Serious answer? Expressions of folk belief and folk narrative do a lot of things besides convey truth.

They often vent or even just express social tension. The “lemonjello” one addresses American black-vs-white situation obliquely, often without ever naming the subject directly. It can mean anything from “I just don’t understand why other people have a different culture from my own, but I’m supposed to pretend we’re the same so I can’t ask!” to “I’m a closet racist; are you one too?” (I think the latter is uncommon.)

They are a form of entertainment. Wow, isn’t that interesting; here’s an excuse for me to socialize with you without referring to our work / family / romantic relationship.

Most conversation is a kind of back-and-forth, but the narrator of a narrative, even a short one, has the floor for some uninterrupted speech. Psychologically, it’s quite gratifying to the ego. Some people tell true stories, some tell legends.

There are other factors, but basically a large part of it is about the relationship of narrator and audience and the society they live in.

So no, it’s not literally true, and I don’t really understand people who angrily cling to ignorance rather than admit they might be wrong. But in a broader sense, it is true: people do name their children strange things, some of them sounding quite flip when compared to standard Anglo naming conventions. People who might consider naming a child something unique or creative are coming from a different place than those who insist on a family name or one from the Bible, and that difference can be a kind of a shorthand for all the other differences in values between Us and Them.

Reminds me of one of my favorite quotes: If a clock strikes 13, it not only is false, but calls into doubt the other 12.

I think there are some people who just enjoy trading stories for no other reason than just to trade stories. Truth is not a consideration, just an obstacle to be deliberately ignored. I have at least two neighbors who routinely send out glurge, warnings and old urban legends and get upset when I point out that they are spreading rumors, lies and incorrect information. “Why does that matter?” was one response I got.

there are parents who name their children unusual names. As a social worker I had a Mother who named her son Buick because she heard a commercial for the car company and liked the sound.

My Dad was a teacher and had a student named AfterDella. Her big sister was Della.

Even Snopes says there is kernal of truth with a pitcher whose last name was Lemonjello. They don’t discount that someone somewhere may have named thier child after a disease or body part.

Frankly, I think a lot of people just simply *forget *that their favorite urban legends have been debunked. They remember the fun, funny part, and they remember hearing it somewhere and they remember the laughs they got last time the told it, and they just completely forget the part they didn’t want to hear - that it was false.

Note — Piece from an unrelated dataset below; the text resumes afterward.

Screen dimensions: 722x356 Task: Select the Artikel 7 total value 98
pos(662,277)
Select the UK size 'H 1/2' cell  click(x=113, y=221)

At least, I know that happens to my friend’s cousin’s roommate’s father, so it must be true! :smiley:

ETA: My grandfather totally went to school with a guy named Harry Balls, though. Showed me a class picture with the names written in by the photographer, back before computers did it.

If you will allow us to make a tiny adjustment to the spelling, there really was a Fort Wayne, IN mayor named Harry Baals.

from this site

Search of the US Social Security Death Index:
43 people with the last name Lemongello.
22 people with the last name Limongello.
3 people with the first name Orangelo.
Nobody dead yet named Horangelo.

:smiley: I read that recently, there’s some sort of uproar about some convention center that may or may not bear his name, right?

Too old to have gone to school with my gramps, though, and his Harry Balls (hee-hee!) was spelled with one a and two l’s.

Yes. Looks like it won’t.

Then there’s the one where the new mother is irritated to find that the hospital has named her new baby already (as she can tell by the wristband on the baby), but likes the sound of it so she doesn’t change it.

The baby’s name was (phonetically, because this is usually a spoken story) F’-MAL-ay.

Which, of course, was Female on the wristband…

I’ve heard this one from more than a few otherwise intelligent people. :rolleyes:

^ Also in Freakonomics if I remember correctly.